Tchomia : Congolais et Ougandais unissent leurs forces dans la lutte contre Ebola
Face aux menaces sanitaires le long de la frontière fluviale du lac Albert, du personnel soignant d’Ouganda et de RDC se sont déployés dimanche dernier à Tchomia. Dans l’Objectif de désamorcer les reticences communautaires et inciter les habitants à fréquenter le Centre de traitement de Kadjugi. Rédaction
Dans le territoire de Djugu, la réponse aux urgences sanitaires prend une tournure résolument transfrontalière. Dimanche dernier, dans la chefferie des Bahema Banywagi, les fidèles de plusieurs églises de Tchomia ont vu débarquer à la fin des cultes des équipes médicales venues d’Ouganda, venues prêter main-forte à leurs confrères congolais.

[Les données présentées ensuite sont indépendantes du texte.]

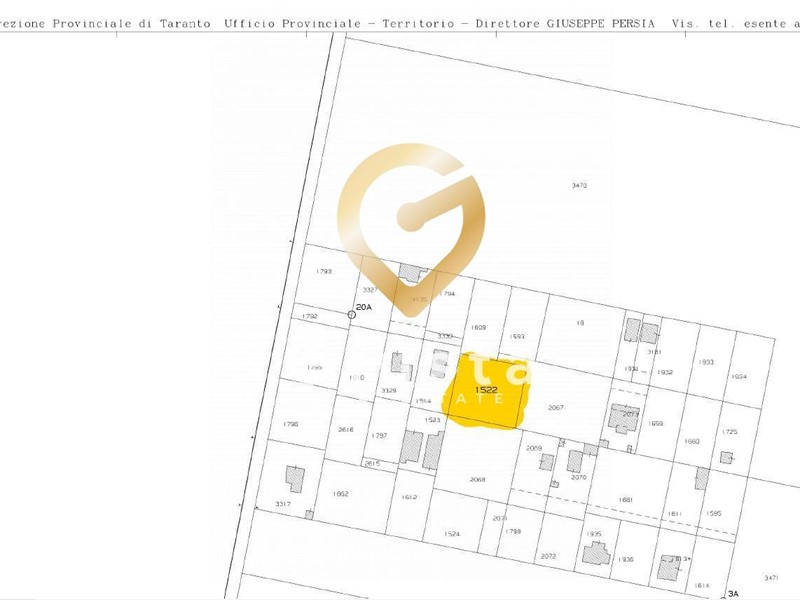Image resolution: width=800 pixels, height=600 pixels.
Task: Select the hatched building in parcel 1725
Action: click(x=726, y=458)
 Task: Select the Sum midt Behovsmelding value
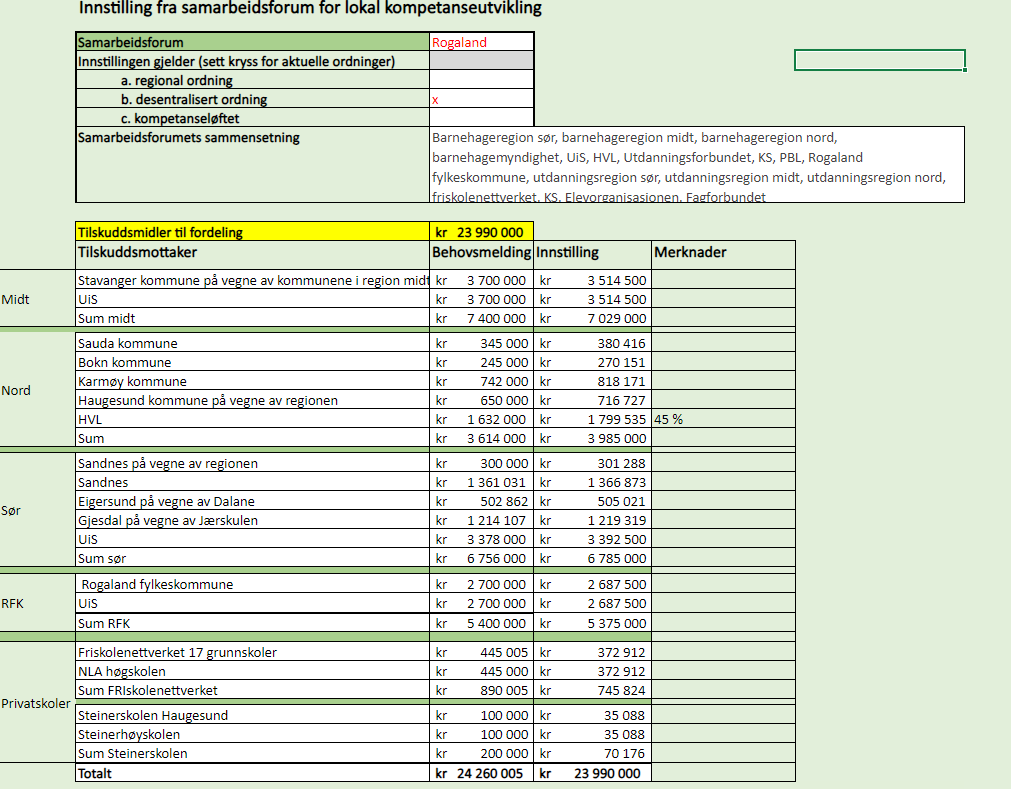pos(481,318)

Cette initiative conjointe vise à briser la méfiance qui persiste parfois autour de la maladie à virus Ebola et à rappeler une règle capitale : la rapidité de la prise en charge.
Démystifier le CTE de Kadjugi Au cœur de cette descente sur le terrain, le Centre de traitement Ebola (CTE) de Kadjugi est apparu comme le point focal des échanges. Le Docteur André Tebba, qui prenait la parole devant les communautés locales, s'est employé à lever les craintes fréquemment associées à ces infrastructures spécialisées.
« Le CTE n'est pas un lieu à redouter », a en substance expliqué le praticien, rassurant l’assistance sur la qualité de l’accueil et la diversité des soins dispensés. Les patients y sont pris en charge pour diverses pathologies par une équipe mixte composée de médecins congolais et ougandais.
L’enjeu majeur reste d'éviter les consultations tardives, souvent fatales. Le corps médical exhorte donc les résidents à se présenter dès l'apparition des premiers symptômes suspects, sans attendre une dégradation de leur état de santé.
Le lac Albert, trait d'union sanitaire
La situation géographique de Tchomia, bordant le lac Albert, fait de la zone un point de passage quotidien intense avec l'Ouganda voisin. Cette porosité naturelle transforme la surveillance épidémiologique en un défi partagé.
Face aux risques de propagation, la collaboration bilatérale ne se limite plus aux échanges d'informations au sommet, mais s'incarne désormais sur le terrain, au plus près des citoyens. Les intervenants ont appelé la population à une vigilance accrue et à une franche collaboration avec les équipes de la riposte : alerte précoce, signalement des cas suspects et respect strict des gestes barrières.
Dans cette région de l'Ituri, la synergie entre soignants des deux rives et communautés locales s'affirme plus que jamais comme le rempart le plus efficace contre les épidémies.